Element and text location data
##############################

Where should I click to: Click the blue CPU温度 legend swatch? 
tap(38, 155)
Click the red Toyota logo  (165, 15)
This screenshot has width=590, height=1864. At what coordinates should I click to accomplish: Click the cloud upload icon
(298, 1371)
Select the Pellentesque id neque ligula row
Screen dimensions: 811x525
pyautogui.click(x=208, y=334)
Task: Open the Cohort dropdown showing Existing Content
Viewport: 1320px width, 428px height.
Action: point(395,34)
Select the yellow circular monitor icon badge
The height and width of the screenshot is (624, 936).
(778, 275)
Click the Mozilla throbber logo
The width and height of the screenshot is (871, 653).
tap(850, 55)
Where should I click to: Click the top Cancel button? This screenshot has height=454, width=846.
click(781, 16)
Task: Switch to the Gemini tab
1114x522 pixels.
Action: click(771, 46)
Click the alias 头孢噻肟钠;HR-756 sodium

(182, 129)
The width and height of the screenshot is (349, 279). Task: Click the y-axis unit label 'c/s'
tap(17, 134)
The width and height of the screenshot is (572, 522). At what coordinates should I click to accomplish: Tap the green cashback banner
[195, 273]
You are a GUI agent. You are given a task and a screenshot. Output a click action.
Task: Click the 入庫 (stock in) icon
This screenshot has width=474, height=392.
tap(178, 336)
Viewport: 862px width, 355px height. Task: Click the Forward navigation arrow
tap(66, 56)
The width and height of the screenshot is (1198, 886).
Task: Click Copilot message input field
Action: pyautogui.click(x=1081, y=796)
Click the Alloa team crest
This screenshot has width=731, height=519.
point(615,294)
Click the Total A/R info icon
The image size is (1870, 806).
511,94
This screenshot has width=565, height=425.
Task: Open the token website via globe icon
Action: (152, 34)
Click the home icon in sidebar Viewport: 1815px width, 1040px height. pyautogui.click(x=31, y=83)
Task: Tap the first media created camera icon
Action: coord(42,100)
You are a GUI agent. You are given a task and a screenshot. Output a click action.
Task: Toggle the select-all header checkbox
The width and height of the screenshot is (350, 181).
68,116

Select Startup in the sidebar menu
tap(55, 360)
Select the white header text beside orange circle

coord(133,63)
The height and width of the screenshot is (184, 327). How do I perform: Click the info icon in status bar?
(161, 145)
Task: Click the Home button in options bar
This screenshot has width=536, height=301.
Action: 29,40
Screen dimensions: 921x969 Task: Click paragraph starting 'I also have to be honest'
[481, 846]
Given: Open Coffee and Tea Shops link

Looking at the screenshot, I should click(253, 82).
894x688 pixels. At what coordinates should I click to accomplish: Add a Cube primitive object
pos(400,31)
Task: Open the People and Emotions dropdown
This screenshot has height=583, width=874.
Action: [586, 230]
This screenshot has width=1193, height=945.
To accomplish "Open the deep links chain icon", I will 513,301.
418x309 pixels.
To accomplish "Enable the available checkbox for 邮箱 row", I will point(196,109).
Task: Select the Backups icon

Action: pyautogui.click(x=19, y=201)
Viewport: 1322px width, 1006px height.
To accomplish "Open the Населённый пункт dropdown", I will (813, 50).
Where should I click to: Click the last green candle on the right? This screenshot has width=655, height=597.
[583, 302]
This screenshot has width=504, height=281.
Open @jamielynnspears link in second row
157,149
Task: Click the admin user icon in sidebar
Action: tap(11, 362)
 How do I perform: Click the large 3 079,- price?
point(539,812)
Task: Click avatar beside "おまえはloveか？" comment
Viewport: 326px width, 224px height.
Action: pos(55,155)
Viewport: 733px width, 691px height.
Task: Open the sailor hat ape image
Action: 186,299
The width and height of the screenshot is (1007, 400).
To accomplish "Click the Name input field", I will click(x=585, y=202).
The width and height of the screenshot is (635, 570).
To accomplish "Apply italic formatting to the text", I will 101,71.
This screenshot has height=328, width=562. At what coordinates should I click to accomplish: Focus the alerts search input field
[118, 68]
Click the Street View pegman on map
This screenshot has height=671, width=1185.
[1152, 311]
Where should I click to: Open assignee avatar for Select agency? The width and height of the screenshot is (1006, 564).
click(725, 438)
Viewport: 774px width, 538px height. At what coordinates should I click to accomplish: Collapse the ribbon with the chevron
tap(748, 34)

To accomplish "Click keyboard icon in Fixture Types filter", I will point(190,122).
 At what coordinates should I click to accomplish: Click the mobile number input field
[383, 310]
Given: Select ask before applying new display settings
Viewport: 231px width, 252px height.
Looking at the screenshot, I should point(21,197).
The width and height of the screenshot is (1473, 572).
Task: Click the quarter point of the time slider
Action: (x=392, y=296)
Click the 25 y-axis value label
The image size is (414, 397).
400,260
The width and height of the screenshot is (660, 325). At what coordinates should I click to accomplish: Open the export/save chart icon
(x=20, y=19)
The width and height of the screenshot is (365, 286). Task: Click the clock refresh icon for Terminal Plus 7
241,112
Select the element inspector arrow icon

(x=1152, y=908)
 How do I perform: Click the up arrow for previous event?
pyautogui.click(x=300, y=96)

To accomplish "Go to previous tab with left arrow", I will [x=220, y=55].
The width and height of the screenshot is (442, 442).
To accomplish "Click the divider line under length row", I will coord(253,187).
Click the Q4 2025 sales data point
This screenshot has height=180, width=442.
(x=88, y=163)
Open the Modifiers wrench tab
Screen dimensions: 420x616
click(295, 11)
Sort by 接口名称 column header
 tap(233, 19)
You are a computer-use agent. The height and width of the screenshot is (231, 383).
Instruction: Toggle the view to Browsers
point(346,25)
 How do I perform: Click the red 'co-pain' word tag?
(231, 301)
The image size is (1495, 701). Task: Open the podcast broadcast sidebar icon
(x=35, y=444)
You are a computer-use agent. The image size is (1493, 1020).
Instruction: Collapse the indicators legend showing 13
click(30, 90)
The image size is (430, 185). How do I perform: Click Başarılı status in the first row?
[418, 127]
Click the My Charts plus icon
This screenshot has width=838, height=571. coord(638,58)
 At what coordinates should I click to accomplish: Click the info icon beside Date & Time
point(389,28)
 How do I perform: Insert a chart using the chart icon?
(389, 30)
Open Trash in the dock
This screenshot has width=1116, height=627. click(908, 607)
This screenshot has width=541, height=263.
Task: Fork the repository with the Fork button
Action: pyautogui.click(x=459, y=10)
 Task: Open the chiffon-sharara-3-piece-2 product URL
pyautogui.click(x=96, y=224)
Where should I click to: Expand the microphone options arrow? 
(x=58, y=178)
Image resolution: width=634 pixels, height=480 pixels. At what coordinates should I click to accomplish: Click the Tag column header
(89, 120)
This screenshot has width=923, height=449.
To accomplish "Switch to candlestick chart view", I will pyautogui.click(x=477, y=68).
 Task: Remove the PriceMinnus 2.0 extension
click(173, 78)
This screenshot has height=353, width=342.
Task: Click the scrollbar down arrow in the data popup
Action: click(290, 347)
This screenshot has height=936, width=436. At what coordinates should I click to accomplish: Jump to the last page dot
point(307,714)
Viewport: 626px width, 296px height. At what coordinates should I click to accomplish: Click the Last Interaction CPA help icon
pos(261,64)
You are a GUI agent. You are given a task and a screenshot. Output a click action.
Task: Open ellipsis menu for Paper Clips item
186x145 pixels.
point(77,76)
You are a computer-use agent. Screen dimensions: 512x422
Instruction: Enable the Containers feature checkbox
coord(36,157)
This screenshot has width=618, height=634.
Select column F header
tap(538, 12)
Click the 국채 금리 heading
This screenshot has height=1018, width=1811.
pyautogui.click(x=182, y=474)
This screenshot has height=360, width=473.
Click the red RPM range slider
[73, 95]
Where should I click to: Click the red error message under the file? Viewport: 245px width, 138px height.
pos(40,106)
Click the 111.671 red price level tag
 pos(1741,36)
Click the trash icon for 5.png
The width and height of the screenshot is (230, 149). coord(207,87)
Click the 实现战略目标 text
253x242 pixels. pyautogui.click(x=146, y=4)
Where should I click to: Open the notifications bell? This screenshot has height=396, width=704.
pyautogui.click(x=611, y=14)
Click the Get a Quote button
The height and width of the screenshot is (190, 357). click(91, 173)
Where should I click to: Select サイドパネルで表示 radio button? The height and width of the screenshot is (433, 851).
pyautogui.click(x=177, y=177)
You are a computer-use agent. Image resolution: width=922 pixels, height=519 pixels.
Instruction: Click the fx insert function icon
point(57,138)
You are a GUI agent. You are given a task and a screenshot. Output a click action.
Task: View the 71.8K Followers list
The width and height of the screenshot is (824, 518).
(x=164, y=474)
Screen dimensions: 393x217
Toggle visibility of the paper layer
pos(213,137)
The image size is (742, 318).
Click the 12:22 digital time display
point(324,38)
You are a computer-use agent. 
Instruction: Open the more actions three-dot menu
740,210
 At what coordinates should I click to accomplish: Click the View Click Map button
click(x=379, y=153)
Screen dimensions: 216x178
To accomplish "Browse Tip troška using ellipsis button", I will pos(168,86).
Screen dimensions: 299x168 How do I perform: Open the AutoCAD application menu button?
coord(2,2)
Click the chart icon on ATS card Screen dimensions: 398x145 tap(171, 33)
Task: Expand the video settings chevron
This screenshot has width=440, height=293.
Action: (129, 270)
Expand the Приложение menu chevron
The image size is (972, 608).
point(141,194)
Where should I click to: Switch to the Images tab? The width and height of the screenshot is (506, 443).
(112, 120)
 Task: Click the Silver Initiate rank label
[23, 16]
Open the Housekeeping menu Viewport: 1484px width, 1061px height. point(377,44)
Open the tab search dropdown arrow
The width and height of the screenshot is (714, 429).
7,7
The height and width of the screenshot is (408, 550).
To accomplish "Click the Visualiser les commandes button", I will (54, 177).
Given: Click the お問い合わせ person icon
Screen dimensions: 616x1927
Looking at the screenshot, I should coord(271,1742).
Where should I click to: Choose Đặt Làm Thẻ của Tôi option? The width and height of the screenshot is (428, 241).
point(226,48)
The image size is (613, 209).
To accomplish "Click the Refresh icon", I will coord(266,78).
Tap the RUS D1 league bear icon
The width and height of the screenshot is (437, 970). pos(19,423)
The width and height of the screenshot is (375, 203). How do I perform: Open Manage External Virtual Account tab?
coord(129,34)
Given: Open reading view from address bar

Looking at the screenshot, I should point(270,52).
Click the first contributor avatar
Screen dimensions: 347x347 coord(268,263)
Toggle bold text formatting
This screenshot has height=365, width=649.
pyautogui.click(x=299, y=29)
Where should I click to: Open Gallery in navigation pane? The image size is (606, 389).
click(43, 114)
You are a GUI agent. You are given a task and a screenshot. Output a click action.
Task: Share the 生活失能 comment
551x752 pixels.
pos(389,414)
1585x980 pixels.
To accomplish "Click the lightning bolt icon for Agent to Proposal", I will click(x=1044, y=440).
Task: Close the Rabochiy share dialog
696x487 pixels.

##############################

◆ EXERCISE ◆
Pull out every line in the rows above that contains the string "resolution", matching case exactly.

◆ RESPONSE FOR THIS EXERCISE ◆
Image resolution: width=634 pixels, height=480 pixels. At what coordinates should I click to accomplish: Click the Tag column header
You are a computer-use agent. Image resolution: width=922 pixels, height=519 pixels.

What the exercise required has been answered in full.